AuthorSilverberg, ND; Iverson, GL; ACRM Mild TBI Definition Expert Consensus Group and the ACRM Brain Injury Special Interest Group Mild TBI Task Force
Source TitleArchives of Physical Medicine and Rehabilitation
University of Melbourne Author/sMcCrory, Paul
AffiliationFlorey Department of Neuroscience and Mental Health
Document TypeConference Paper
CitationsSilverberg, N. D., Iverson, G. L. & ACRM Mild TBI Definition Expert Consensus Group and the ACRM Brain Injury Special Interest Group Mild TBI Task Force (2021). Expert Panel Survey to Update the American Congress of Rehabilitation Medicine Definition of Mild Traumatic Brain Injury.. Arch Phys Med Rehabil, 102, (1), pp.76-86. Elsevier BV. https://doi.org/10.1016/j.apmr.2020.08.022.
Access StatusOpen Access
OBJECTIVE: As part of an initiative led by the Brain Injury Special Interest Group Mild Traumatic Brain Injury (TBI) Task Force of the American Congress of Rehabilitation Medicine (ACRM) to update the 1993 ACRM definition of mild TBI, the present study aimed to characterize current expert opinion on diagnostic considerations. DESIGN: Cross-sectional web-based survey. SETTING: Not applicable. PARTICIPANTS: An international, interdisciplinary group of clinician-scientists (N=31) with expertise in mild TBI completed the survey by invitation between May and July 2019 (100% completion rate). INTERVENTIONS: Not applicable. MAIN OUTCOME MEASURES: Ratings of agreement with statements related to the diagnosis of mild TBI and ratings of the importance of various clinical signs, symptoms, test findings, and contextual factors for increasing the likelihood that the individual sustained a mild TBI, on a scale ranging from 1 ("not at all important") to 10 ("extremely important"). RESULTS: Men (n=25; 81%) and Americans (n=21; 68%) were over-represented in the sample. The survey revealed areas of expert agreement (eg, acute symptoms are diagnostically useful) and disagreement (eg, whether mild TBI with abnormal structural neuroimaging should be considered the same diagnostic entity as "concussion"). Observable signs were generally rated as more diagnostically important than subjective symptoms (Wilcoxon signed ranks test, Z=3.77; P<.001; r=0.68).

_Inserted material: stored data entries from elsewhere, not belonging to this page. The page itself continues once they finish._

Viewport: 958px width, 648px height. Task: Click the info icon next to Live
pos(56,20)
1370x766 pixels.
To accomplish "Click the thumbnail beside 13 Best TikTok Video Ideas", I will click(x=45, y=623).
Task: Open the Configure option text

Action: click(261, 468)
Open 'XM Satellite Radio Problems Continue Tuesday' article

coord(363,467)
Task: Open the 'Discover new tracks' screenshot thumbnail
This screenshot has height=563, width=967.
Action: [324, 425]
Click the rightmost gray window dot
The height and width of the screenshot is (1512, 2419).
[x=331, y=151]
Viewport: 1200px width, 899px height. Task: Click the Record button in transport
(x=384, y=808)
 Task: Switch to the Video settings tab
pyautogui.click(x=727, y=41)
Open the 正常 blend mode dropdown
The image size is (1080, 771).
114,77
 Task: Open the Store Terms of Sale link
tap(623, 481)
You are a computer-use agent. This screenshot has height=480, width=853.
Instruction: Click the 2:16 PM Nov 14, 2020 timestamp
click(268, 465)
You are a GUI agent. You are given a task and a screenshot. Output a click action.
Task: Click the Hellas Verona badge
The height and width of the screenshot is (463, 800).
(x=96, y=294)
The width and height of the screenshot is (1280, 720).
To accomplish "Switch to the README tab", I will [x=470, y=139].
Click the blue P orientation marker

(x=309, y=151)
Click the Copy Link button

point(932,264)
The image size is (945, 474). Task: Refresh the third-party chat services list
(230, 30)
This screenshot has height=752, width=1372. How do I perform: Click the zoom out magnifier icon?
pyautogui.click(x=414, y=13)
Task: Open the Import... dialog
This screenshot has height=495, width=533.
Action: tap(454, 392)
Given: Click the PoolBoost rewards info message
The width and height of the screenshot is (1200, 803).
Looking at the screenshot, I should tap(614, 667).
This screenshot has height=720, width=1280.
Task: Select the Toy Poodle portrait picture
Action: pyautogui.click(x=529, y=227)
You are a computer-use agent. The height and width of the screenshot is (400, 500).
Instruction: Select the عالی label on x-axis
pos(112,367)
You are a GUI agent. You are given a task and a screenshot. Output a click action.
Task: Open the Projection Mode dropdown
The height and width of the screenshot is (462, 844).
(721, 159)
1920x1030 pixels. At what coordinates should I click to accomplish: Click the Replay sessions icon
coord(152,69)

Diagnostic importance ratings for individual symptoms varied widely, with some common postconcussion symptoms (eg, fatigue) rated as unhelpful (<75% of respondents indicated at least 5 out of 10 importance). Certain acute test findings (eg, cognitive and balance impairments) and contextual factors (eg, absence of confounds) were consistently rated as highly important for increasing the likelihood of a mild TBI diagnosis (≥75% of respondents indicated at least 7 out of 10). CONCLUSIONS: The expert survey findings identified several potential revisions to consider when updating the ACRM mild TBI definition, including preferentially weighing observable signs in a probabilistic framework, incorporating symptoms and test findings, and adding differential diagnosis considerations.